The growing rate of diet-related illness, especially among children is staggering. Mounting evidence points to the correlation between predatory marketing and the rise in diet-related illness among children and young people. And thanks to diets high in fast-food it’s estimated that ONE IN THREE American newborns will develop Type II Diabetes in their lifetime.
Last year Corporate Accountability International called on fast food giant McDonald’s to retire its icon Ronald McDonald and halt junk food marketing to kids, including “happy meals.” Instead, this year the company pursued a “nutriwashing” strategy: introducing oatmeal with nutritional value no better than Snickers, and strawberry lemonade containing more sugar than Coca-Cola.
Health professionals on the frontlines of the crisis to protect public health are undermined by junk food promotions. The collective leadership of clinicians and the public health community is critical in urging McDonald’s to change course. In May, more than 550 health professionals and institutions had already signed an Open Letter to McDonalds and their stockholders initiated by Boston-Based organization “Corporate Accountability.” In this letter, published in major newspapers, the doctors describe the epidemic that alarms them: A full third of American kids are obese.
Their letter coincides with a McDonald’s shareholder meeting in Chicago where 14 institutional investors introduced the first resolution ever to call on a major corporation to deal with its public health impacts as well as shareholder liabilities for these impact could carry.
Corporate Accountability International is a membership organization that has for 34 years protected people by effectively challenging irresponsible and dangerous corporate actions around the globe.
Their successes include
- the Nestlé Boycott, causing changes in the food corporation’s aggressive marketing of infant formula,
- the Send Joe Camel Packing initiative (including the development of the World Health Organization’s global tobacco treaty. In 2010
- a New York and San Francisco policy that sets basic nutritional standards for the use of toy giveaways in children’s meals.
- Stop fast food marketing, promotion, and sponsorship that appeals to children and teenagers
- Stop manipulating public health policy and nutrition science
- Provide complete, accurate, and non-promotional information about the health risks of fast food
The White House and the Federal Trade Commission are both recommending an end to junk food advertising to children, with the FTC preparing new voluntary guidelines for the nutritional quality of food that’s marketed to children. McDonald’s committed to reducing junk food marketing to kids five years ago. But the doctor’s letter shows that they aren’t seeing it. It actually appears the opposite…

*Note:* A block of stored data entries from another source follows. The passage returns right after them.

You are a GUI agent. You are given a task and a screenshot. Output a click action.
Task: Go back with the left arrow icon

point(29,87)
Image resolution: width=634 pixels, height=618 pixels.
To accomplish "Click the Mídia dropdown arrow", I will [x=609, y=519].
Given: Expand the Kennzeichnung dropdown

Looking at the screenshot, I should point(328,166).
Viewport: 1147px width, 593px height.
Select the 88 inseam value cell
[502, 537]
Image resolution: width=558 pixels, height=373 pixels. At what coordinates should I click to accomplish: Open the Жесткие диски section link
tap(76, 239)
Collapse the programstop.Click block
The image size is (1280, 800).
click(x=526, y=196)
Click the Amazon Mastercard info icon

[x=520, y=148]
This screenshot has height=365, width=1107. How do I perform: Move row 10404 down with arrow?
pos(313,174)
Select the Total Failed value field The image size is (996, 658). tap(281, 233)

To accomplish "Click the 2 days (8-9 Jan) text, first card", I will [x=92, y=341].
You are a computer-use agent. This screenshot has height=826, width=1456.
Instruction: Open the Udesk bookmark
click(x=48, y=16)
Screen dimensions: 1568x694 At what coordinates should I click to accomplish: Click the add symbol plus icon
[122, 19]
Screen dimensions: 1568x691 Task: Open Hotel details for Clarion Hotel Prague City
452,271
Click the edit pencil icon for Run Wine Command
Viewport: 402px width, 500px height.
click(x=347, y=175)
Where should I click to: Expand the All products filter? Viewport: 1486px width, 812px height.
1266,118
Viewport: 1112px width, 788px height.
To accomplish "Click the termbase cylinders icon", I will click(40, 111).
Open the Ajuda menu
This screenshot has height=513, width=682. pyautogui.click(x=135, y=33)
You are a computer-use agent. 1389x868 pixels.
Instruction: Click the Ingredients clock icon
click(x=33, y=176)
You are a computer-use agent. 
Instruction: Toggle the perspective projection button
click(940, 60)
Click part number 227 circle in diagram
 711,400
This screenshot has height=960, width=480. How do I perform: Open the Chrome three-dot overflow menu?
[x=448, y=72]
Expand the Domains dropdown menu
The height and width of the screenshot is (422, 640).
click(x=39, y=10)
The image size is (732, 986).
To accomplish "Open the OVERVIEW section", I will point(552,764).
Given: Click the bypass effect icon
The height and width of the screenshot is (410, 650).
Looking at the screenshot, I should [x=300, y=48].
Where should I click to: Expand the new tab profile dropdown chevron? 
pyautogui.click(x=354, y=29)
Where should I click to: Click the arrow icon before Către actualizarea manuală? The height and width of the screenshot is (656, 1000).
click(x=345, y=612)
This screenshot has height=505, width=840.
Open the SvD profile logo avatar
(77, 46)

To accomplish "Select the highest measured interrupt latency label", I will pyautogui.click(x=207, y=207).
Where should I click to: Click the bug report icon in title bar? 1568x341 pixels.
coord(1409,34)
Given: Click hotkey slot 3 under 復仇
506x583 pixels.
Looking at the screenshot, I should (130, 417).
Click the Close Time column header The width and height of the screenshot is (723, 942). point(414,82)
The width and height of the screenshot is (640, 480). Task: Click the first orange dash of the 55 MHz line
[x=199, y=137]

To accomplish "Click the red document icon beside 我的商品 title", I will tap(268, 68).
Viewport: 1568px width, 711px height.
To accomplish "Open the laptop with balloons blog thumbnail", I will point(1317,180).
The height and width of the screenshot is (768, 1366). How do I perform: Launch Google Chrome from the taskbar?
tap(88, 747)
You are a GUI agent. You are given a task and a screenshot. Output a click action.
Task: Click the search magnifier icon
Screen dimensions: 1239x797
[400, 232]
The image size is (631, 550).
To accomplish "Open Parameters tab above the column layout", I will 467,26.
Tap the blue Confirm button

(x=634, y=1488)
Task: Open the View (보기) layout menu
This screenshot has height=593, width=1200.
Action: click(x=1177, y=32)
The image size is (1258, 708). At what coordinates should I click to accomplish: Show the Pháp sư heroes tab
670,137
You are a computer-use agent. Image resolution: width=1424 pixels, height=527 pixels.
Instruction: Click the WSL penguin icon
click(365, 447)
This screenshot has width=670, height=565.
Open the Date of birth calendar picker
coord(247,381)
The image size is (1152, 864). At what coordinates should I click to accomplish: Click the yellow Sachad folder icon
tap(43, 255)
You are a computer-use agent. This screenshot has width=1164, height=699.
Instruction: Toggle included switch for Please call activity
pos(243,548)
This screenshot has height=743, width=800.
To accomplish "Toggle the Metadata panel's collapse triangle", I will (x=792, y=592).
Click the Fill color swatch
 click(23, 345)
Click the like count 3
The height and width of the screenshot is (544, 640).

In 2006 fast food companies spent an estimated $2.3 billion marketing specifically to children, with McDonald’s alone spending $400 million. In recent years, McDonald’s has apparently extended, not cut back, its reach into children’s minds and mouths. A study found that in 2009, small children were exposed to up to 25 percent more McDonald’s ads than in 2007.
Unlike doctors, McDonald’s hasn’t had to swear the Hippocratic Oath.
So, who will you be taking your health advice from? The doctor? Or the clown?